++++ DATA PROVIDED
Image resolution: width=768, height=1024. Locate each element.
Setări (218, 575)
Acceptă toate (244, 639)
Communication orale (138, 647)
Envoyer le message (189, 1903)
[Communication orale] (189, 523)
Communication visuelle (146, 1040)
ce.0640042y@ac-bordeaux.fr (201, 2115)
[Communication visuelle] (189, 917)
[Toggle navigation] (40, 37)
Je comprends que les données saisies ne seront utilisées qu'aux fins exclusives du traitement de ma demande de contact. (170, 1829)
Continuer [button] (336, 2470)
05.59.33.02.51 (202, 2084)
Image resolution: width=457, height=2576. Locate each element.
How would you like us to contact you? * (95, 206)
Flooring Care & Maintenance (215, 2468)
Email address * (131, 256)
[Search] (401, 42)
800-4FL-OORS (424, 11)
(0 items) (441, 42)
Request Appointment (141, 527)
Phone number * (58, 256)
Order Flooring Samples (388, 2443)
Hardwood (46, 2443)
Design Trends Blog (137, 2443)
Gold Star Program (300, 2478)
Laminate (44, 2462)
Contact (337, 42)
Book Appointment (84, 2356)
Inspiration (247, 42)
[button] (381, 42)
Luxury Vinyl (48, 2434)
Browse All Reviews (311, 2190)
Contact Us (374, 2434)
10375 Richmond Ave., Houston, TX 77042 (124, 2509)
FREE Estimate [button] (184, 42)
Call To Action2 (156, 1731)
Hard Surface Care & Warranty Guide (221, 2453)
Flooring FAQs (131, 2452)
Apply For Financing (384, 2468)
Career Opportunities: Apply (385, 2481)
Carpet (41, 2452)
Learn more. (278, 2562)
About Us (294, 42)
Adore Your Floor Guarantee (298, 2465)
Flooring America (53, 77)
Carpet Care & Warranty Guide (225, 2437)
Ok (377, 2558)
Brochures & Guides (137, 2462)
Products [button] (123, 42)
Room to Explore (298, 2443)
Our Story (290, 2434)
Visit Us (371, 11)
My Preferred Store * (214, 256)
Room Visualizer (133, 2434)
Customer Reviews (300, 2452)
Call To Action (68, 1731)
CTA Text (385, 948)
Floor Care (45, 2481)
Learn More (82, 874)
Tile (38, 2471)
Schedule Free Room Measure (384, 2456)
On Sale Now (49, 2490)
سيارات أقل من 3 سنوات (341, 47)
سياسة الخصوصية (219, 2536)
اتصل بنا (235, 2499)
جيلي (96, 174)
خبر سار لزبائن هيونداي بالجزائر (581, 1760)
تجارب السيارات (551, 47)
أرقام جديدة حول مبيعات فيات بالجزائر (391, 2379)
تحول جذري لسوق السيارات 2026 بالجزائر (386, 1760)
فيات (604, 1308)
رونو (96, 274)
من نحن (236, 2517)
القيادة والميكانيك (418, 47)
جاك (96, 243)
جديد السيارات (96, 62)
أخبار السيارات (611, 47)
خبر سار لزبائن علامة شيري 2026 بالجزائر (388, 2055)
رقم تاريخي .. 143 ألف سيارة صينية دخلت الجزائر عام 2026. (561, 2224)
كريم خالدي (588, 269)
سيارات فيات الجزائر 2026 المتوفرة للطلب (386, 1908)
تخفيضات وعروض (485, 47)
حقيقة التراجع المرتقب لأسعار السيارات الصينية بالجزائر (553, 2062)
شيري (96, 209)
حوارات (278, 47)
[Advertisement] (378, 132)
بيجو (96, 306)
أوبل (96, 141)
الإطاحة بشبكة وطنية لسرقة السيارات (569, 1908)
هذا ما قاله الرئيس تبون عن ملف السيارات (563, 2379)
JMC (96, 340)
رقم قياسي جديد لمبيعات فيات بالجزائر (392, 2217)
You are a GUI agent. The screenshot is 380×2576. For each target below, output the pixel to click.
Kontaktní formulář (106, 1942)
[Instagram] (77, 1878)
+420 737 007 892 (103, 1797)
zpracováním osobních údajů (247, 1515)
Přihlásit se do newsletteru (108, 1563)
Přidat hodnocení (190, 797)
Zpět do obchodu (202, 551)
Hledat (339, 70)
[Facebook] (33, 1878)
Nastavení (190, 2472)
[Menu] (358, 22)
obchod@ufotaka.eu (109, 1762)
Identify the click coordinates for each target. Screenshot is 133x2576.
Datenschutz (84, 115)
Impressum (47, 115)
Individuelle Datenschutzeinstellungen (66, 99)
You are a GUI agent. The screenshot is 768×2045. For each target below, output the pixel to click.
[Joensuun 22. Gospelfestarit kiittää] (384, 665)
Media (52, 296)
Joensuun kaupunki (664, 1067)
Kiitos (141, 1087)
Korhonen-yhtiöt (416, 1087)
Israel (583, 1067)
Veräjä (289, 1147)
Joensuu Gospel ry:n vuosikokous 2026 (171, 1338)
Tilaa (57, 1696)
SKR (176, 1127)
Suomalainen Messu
++++++++
● **ACTIVITY**
The reply should consist of all the records, repeated exactly.

● **REPLY TO THE TASK**
Image resolution: width=768, height=1024. Locate each element.
Setări (218, 575)
Acceptă toate (244, 639)
Communication orale (138, 647)
Envoyer le message (189, 1903)
[Communication orale] (189, 523)
Communication visuelle (146, 1040)
ce.0640042y@ac-bordeaux.fr (201, 2115)
[Communication visuelle] (189, 917)
[Toggle navigation] (40, 37)
Je comprends que les données saisies ne seront utilisées qu'aux fins exclusives du traitement de ma demande de contact. (170, 1829)
Continuer [button] (336, 2470)
05.59.33.02.51 (202, 2084)
Image resolution: width=457, height=2576. Locate each element.
How would you like us to contact you? * (95, 206)
Flooring Care & Maintenance (215, 2468)
Email address * (131, 256)
[Search] (401, 42)
800-4FL-OORS (424, 11)
(0 items) (441, 42)
Request Appointment (141, 527)
Phone number * (58, 256)
Order Flooring Samples (388, 2443)
Hardwood (46, 2443)
Design Trends Blog (137, 2443)
Gold Star Program (300, 2478)
Laminate (44, 2462)
Contact (337, 42)
Book Appointment (84, 2356)
Inspiration (247, 42)
[button] (381, 42)
Luxury Vinyl (48, 2434)
Browse All Reviews (311, 2190)
Contact Us (374, 2434)
10375 Richmond Ave., Houston, TX 77042 (124, 2509)
FREE Estimate [button] (184, 42)
Call To Action2 (156, 1731)
Hard Surface Care & Warranty Guide (221, 2453)
Flooring FAQs (131, 2452)
Apply For Financing (384, 2468)
Career Opportunities: Apply (385, 2481)
Carpet (41, 2452)
Learn more. (278, 2562)
About Us (294, 42)
Adore Your Floor Guarantee (298, 2465)
Flooring America (53, 77)
Carpet Care & Warranty Guide (225, 2437)
Ok (377, 2558)
Brochures & Guides (137, 2462)
Products [button] (123, 42)
Room to Explore (298, 2443)
Our Story (290, 2434)
Visit Us (371, 11)
My Preferred Store * (214, 256)
Room Visualizer (133, 2434)
Customer Reviews (300, 2452)
Call To Action (68, 1731)
CTA Text (385, 948)
Floor Care (45, 2481)
Learn More (82, 874)
Tile (38, 2471)
Schedule Free Room Measure (384, 2456)
On Sale Now (49, 2490)
سيارات أقل من 3 سنوات (341, 47)
سياسة الخصوصية (219, 2536)
اتصل بنا (235, 2499)
جيلي (96, 174)
خبر سار لزبائن هيونداي بالجزائر (581, 1760)
تجارب السيارات (551, 47)
أرقام جديدة حول مبيعات فيات بالجزائر (391, 2379)
تحول جذري لسوق السيارات 2026 بالجزائر (386, 1760)
فيات (604, 1308)
رونو (96, 274)
من نحن (236, 2517)
القيادة والميكانيك (418, 47)
جاك (96, 243)
جديد السيارات (96, 62)
أخبار السيارات (611, 47)
خبر سار لزبائن علامة شيري 2026 بالجزائر (388, 2055)
رقم تاريخي .. 143 ألف سيارة صينية دخلت الجزائر عام 2026. (561, 2224)
كريم خالدي (588, 269)
سيارات فيات الجزائر 2026 المتوفرة للطلب (386, 1908)
تخفيضات وعروض (485, 47)
حقيقة التراجع المرتقب لأسعار السيارات الصينية بالجزائر (553, 2062)
شيري (96, 209)
حوارات (278, 47)
[Advertisement] (378, 132)
بيجو (96, 306)
أوبل (96, 141)
الإطاحة بشبكة وطنية لسرقة السيارات (569, 1908)
هذا ما قاله الرئيس تبون عن ملف السيارات (563, 2379)
JMC (96, 340)
رقم قياسي جديد لمبيعات فيات بالجزائر (392, 2217)
You are a GUI agent. The screenshot is 380×2576. For each target below, output the pixel to click.
Kontaktní formulář (106, 1942)
[Instagram] (77, 1878)
+420 737 007 892 (103, 1797)
zpracováním osobních údajů (247, 1515)
Přihlásit se do newsletteru (108, 1563)
Přidat hodnocení (190, 797)
Zpět do obchodu (202, 551)
Hledat (339, 70)
[Facebook] (33, 1878)
Nastavení (190, 2472)
[Menu] (358, 22)
obchod@ufotaka.eu (109, 1762)
Identify the click coordinates for each target. Screenshot is 133x2576.
Datenschutz (84, 115)
Impressum (47, 115)
Individuelle Datenschutzeinstellungen (66, 99)
You are a GUI agent. The screenshot is 768×2045. For each target below, output the pixel to click.
[Joensuun 22. Gospelfestarit kiittää] (384, 665)
Media (52, 296)
Joensuun kaupunki (664, 1067)
Kiitos (141, 1087)
Korhonen-yhtiöt (416, 1087)
Israel (583, 1067)
Veräjä (289, 1147)
Joensuu Gospel ry:n vuosikokous 2026 (171, 1338)
Tilaa (57, 1696)
SKR (176, 1127)
Suomalainen Messu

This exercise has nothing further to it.